View of “Inhabiting the Collapse,” 2022.

View of “Inhabiting the Collapse,” 2022.


Cynthia Gutiérrez

Museo Cabañas
Cabañas #8, Plaza Tapatía Zona Centro,
February 5–May 22, 2022

The eighteenth-century colonial hospice that houses the Museo Cabañas provides a rich backdrop for an artist who works with archaeology and material history. Guadalajara-born artist Cynthia Gutiérrez seizes on this context for her exhibition “Inhabiting the Collapse,” which presents fourteen recent projects that underscore the jarring contrasts among museological displays, modernism, and Indigenous history and pick apart the complex cultural bricolage that is contemporary Mexico.

The installation Marcha de Tierra (March of Earth), 2019, is composed of pyramid-shaped mounds of broken pottery of varying attributes and origins, all in shades of reddish brown. The trope of piling materials into a corner is a familiar one, evoking artists such as Robert Smithson and Felix González-Torres. In Gutiérrez’s work, this display tactic fuses archaeological relics with the visual vocabulary of Conceptual art.

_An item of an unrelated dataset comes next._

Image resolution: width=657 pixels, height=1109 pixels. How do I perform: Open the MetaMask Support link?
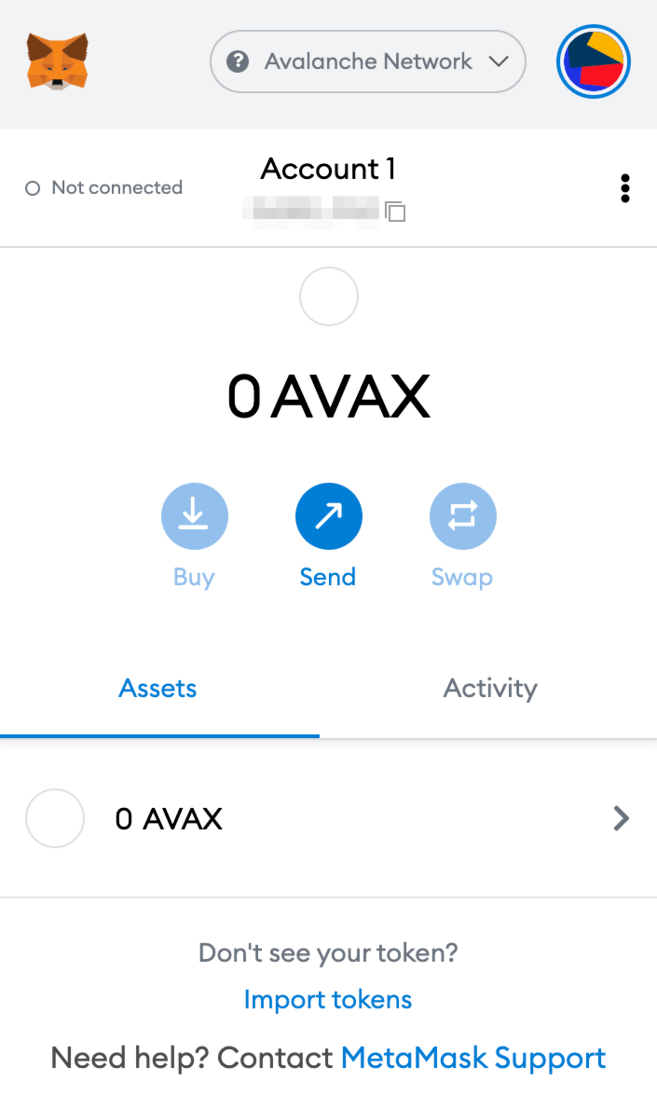(x=473, y=1058)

The earth tones read like ground beneath our feet, the fertile field of a future that is still tethered to a long and inescapable history. The series “Sepulcros Modernos” (Modern Sepulchres), 2019–20, also makes reference to mid-century artistic practice. By inserting swaths of traditional-style textiles—both industrially produced and woven on looms—directly into the harsh geometries of Judd-like pedestals, Gutiérrez emphasizes material difference while also pointing to the chromophobia of the white cube.

Mounted on two exterior walls of the courtyard, the installation Trayectorias III (Trajectories III), 2022, consists of three hundred arrowheads carved from obsidian. Believed to be a gift from the gods, this rare volcanic glass was used by Aztecs in central Mexico to create blades and ornaments. Embedded into the colonial hospice, these Indigenous tools exact a quiet vengeance on the Catholic structure.